DOCUMENT PASSAGE »
::::::

Record-setting price will allow Trump to pay off $170 million loan to Deutsche Bank. The property will become a Waldorf Astoria hotel.

The Trump International Hotel in the federally owned Old Post Office Pavilion on Pennsylvania Avenue in Washington, D.C. (Julio Cortez/AP)

Donald Trump is leaving Pennsylvania Avenue again.

The Trump name at the former president’s D.C. hotel — on facade signs, linens, bar napkins and coasters — is set to be removed after the sale of his government lease for the property to CGI Merchant Group for a record-setting $375 million.

Miami-based CGI Merchant is partnering with Hilton to turn the Pennsylvania Avenue property into a Waldorf Astoria hotel, ending a more than five-year run in which the hotel became a power center in Trump’s Washington and a symbol of how he mixed business and politics like no other president in history.

“We took a dilapidated and underutilized government building and transformed it into one of the most iconic hotels in the world,” said the president’s son, Eric Trump, in a statement Wednesday. “We are incredibly proud of what we accomplished.”

With Trump in office, the hotel served as both a central gathering place for Republicans and a background for mass protests opposing his presidency and policies. After signing a lease with the General Services Administration for the property in 2013, he hung an enormous blue-and-white banner on Pennsylvania Avenue: “TRUMP,” it said, “Coming 2016.” Construction was finished almost as his presidential campaign wrapped up, and the hotel opened within weeks of his election win.

Government ethics experts decried his willingness to promote his candidacy alongside his business. During the week of his inaugural, his Presidential Inaugural Committee spent about $1 million on ballrooms and meeting spaces at the hotel. That prompted a lawsuit from D.C. Attorney General Karl A. Racine, which was finally settled May 3 of this year, clearing the way for the deal to close.

Calls for the lease to be revoked or for Trump to divest himself of his real estate assets grew louder after he entered office and foreign leaders, corporations and Republican politicians booked rooms and parties at the hotel as part of their efforts to curry favor with Trump.

Trump held on to the lease despite a series of lawsuits and constitutional challenges led by Democratic leaders. The GSA — through the final months of President Barack Obama’s second term, the entirety of Trump’s own term and more than a year of President Biden’s — never took action against Trump despite a clause in the lease barring any “elected official of the government of the United States” from deriving “any benefit” from the arrangement.

Many embassies and associations refused to book events at the hotel, causing the property to pile up millions of dollars in losses over four years, according to financial documents Trump’s company provided to the government and released by the House Oversight Committee in October 2021.

::::::

SUPPLIED RECORDS »

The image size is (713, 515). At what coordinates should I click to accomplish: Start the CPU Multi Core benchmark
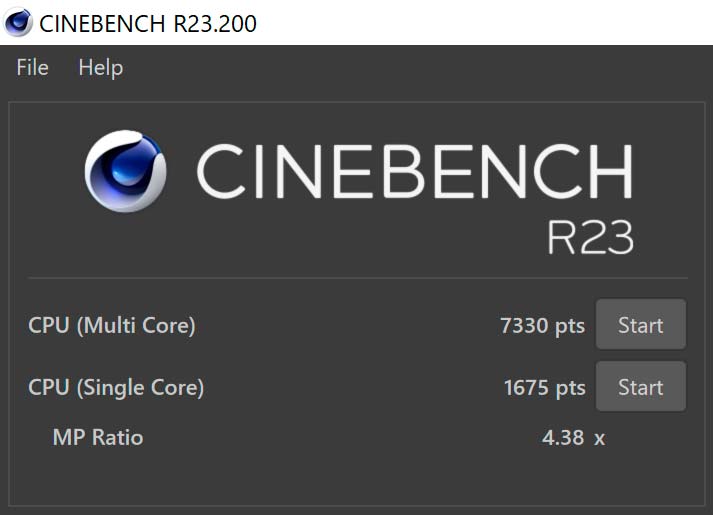(x=640, y=325)
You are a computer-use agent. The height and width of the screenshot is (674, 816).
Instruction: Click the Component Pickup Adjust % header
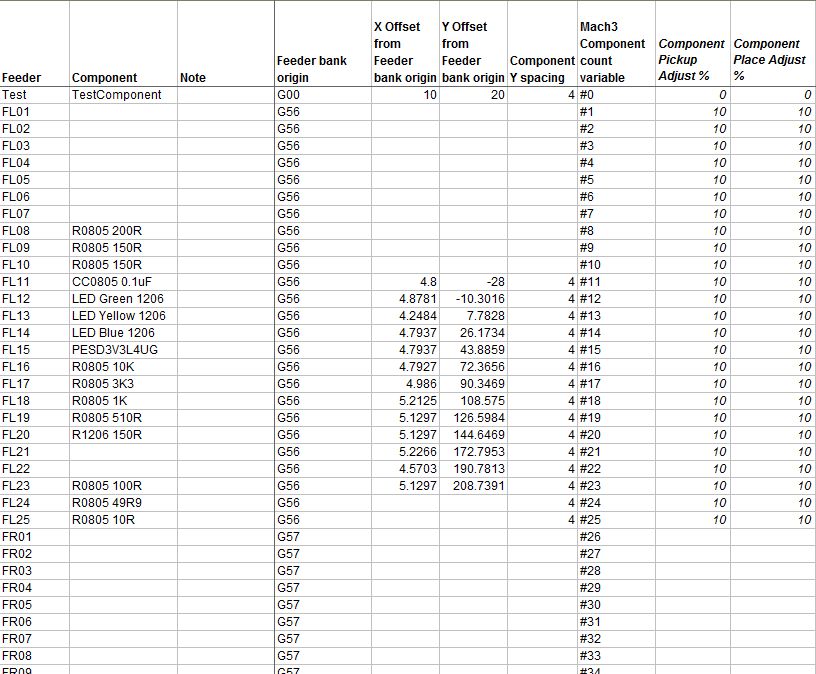tap(691, 60)
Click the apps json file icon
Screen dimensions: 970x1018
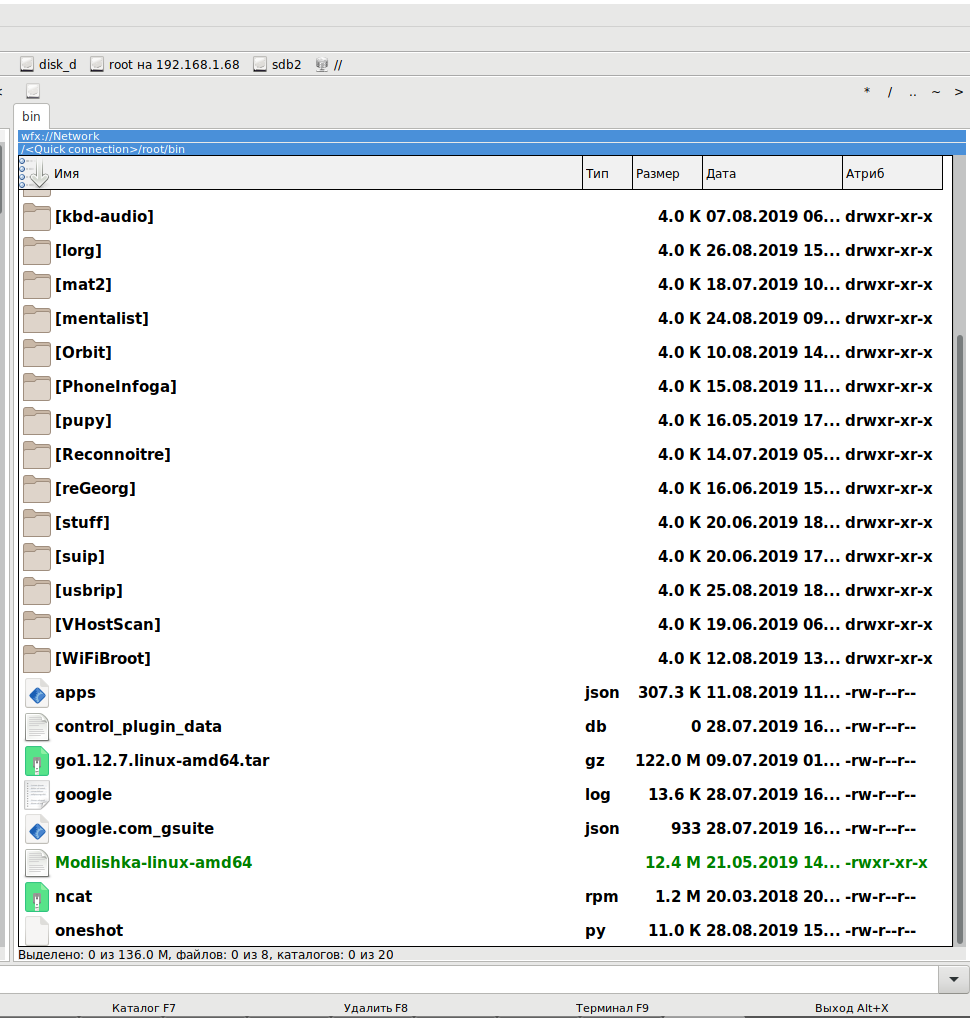coord(37,693)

::::::

WHAT TO DO » In the passage on the sale of Trump's Washington hotel, which company bought his government lease for the property, and at what price?

EXERCISE RESPONSE » CGI Merchant Group bought it for $375 million.